There are enough opportunities to provide health care services through public-private partnership in the areas of Telemedicine, CT Scan, MRI etc as done in India in the Hospital of Professor Dr Devi Shetty at Bangalore under a PPP contract with state government. Similarly, mobile health clinics are operated on PPP model at UP of India. The demand side financing, /voucher scheme in Gujrat state of India proved successful to improve maternal health, increase institutional delivery and pre-natal post natal care.



The PPP model can be a successful one when there are clear terms and conditions of contract between contracting parties with obligations of partners defined clearly. There must be visible and achievable indicators without any scope of blaming each other for which guidelines to be framed judiciously and maximum precaution should be taken in case of unsolicited proposal. There must be a timeframe of completion of the project phase-wise with responsibility and duties identified.


We have to look beyond the so-called predominantly reductionist bio-medical model of health care to a holistic model of health care that puts human beings in the centre. The health of any nation is the sum total of the health of its citizens, communities and settlements in which they live.

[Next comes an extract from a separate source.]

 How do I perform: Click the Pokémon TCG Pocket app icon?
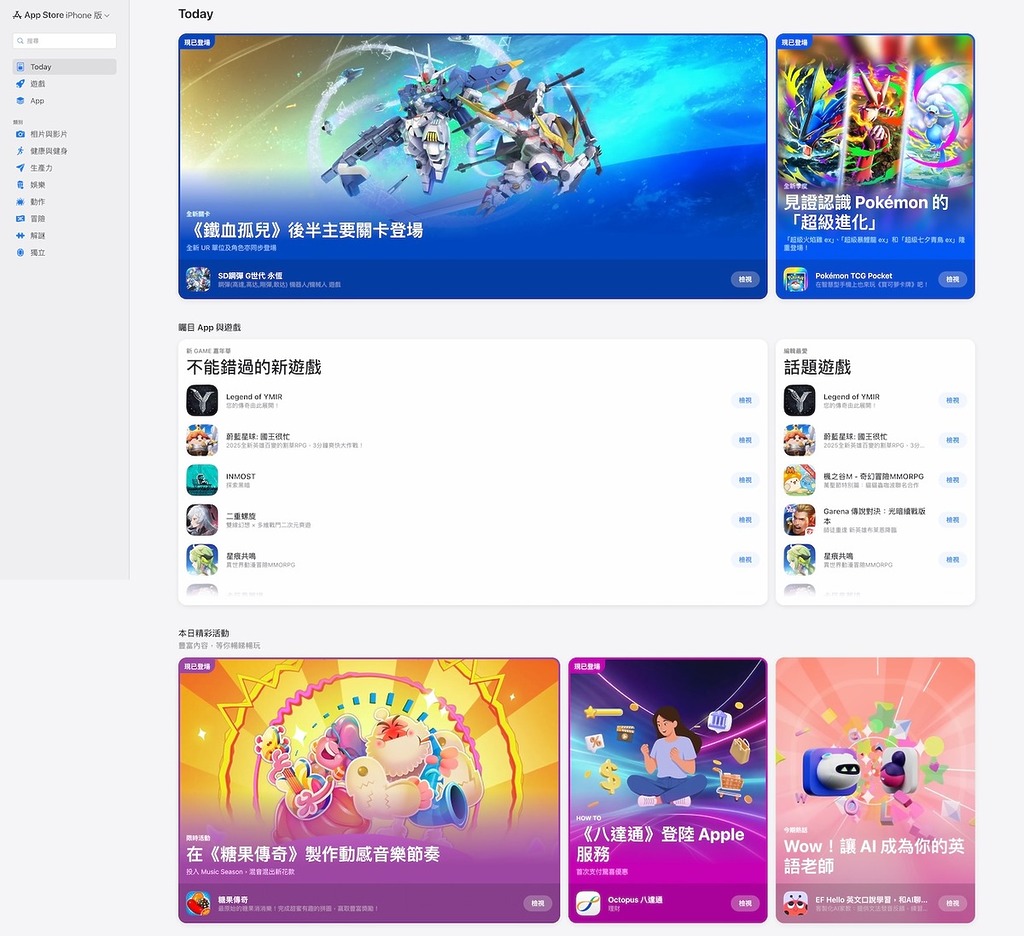[x=795, y=280]
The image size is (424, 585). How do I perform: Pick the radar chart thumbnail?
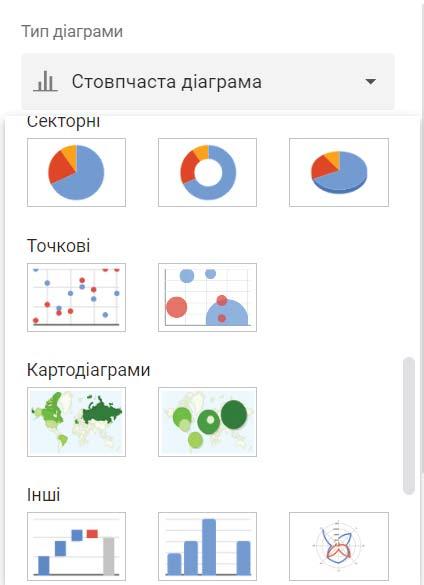point(339,547)
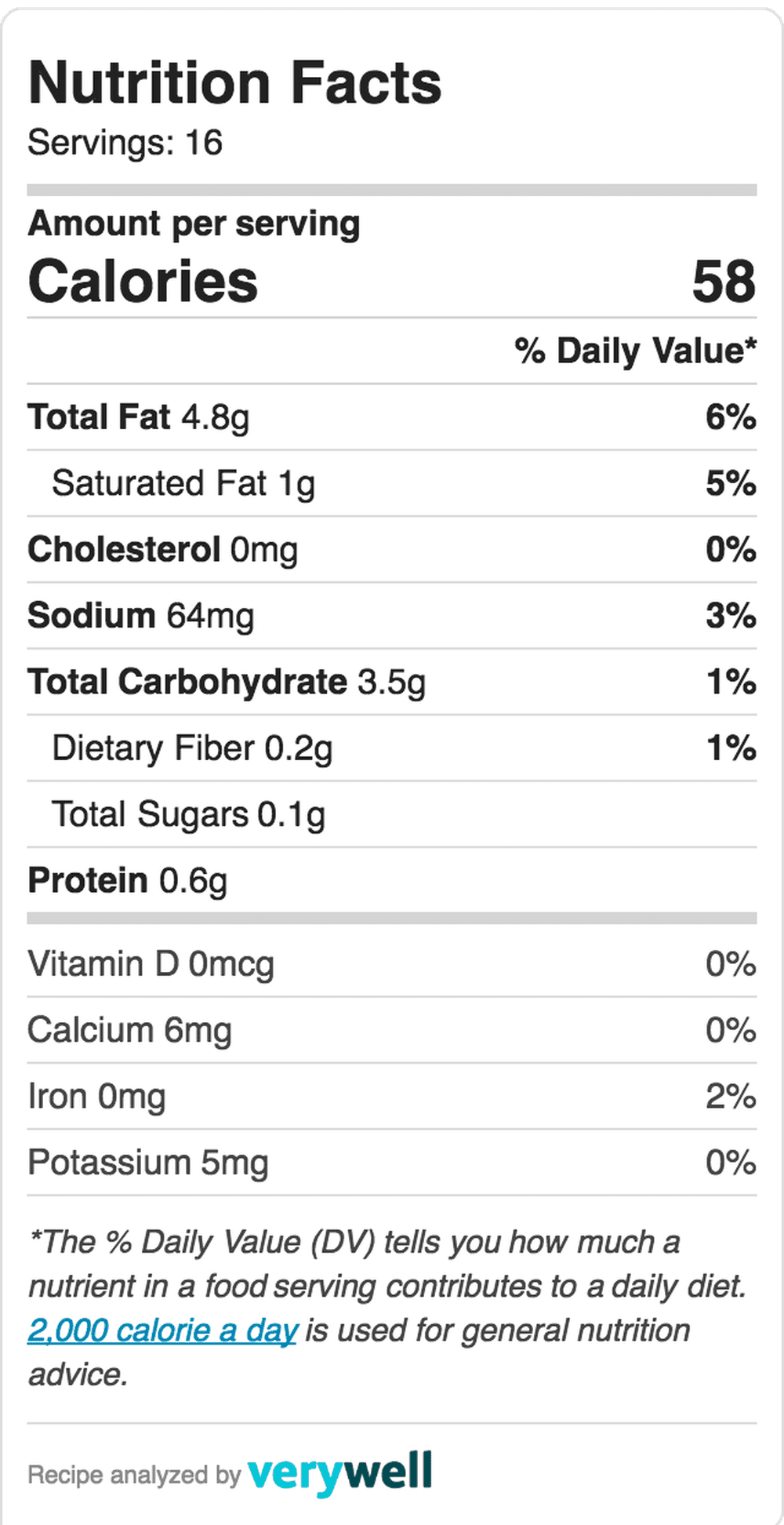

A healthy nation is, therefore; only feasible if there is total participation of its citizens towards this goal. Unfortunately, development efforts have been rooted in our neither traditional institutions nor community initiatives that exist in some form or other throughout the country. Progress is easiest if we are tuned with the national genius that has developed over the centuries, with certain special traits. If this domestic capacity is ignored or discarded, development efforts will lose their bearing and roots, and gradually, vitality. The PPP model in health care can create such a situation consistent with national demand and expectation to emerge as a healthy nation.


It should be kept in mind that critical factors for success of PPP include regulation, transparency, clear policy guidance and clarity on operational procedures and responsibilities, proper evaluation mechanisms, sustained financial support, especially for NGO partners, and unwavering commitment from policy-makers.